▶ _About this exercise_: Would you write out, word for word, each line of the records below from the top through the one holding "Choose More Functions..."?
---- Material for this exercise
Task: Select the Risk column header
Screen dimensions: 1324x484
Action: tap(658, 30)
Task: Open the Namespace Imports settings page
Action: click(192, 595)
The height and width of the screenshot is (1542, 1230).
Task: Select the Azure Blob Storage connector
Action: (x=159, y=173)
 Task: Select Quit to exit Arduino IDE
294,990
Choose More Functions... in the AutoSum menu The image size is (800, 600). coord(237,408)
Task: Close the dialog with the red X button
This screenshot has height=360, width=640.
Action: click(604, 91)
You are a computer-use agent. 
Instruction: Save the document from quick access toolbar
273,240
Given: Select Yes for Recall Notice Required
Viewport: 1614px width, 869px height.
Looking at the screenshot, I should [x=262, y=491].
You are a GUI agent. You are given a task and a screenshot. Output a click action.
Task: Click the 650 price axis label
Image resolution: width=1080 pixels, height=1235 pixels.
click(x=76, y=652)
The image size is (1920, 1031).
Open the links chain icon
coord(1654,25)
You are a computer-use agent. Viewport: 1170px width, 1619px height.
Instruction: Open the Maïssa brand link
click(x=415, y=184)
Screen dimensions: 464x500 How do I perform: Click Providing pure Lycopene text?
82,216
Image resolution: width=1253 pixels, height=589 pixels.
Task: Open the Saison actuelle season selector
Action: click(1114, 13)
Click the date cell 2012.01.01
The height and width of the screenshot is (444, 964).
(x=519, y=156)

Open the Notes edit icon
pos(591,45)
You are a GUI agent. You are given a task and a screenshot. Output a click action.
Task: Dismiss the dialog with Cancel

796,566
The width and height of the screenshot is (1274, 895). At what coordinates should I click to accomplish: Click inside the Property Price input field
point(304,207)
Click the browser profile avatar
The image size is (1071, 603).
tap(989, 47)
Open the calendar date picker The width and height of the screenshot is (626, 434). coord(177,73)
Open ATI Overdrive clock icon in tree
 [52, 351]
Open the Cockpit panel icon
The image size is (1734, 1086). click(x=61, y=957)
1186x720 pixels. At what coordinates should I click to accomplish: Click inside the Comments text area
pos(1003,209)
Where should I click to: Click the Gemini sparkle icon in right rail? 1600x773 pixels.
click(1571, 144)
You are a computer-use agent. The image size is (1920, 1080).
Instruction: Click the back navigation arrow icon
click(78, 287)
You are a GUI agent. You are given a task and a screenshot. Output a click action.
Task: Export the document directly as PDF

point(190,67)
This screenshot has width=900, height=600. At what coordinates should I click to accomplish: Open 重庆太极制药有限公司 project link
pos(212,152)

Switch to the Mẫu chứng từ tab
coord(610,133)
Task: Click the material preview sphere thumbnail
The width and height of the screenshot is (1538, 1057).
--------
▶ _Task result_:
Task: Select the Risk column header
Screen dimensions: 1324x484
Action: tap(658, 30)
Task: Open the Namespace Imports settings page
Action: click(192, 595)
The height and width of the screenshot is (1542, 1230).
Task: Select the Azure Blob Storage connector
Action: (x=159, y=173)
 Task: Select Quit to exit Arduino IDE
294,990
Choose More Functions... in the AutoSum menu The image size is (800, 600). coord(237,408)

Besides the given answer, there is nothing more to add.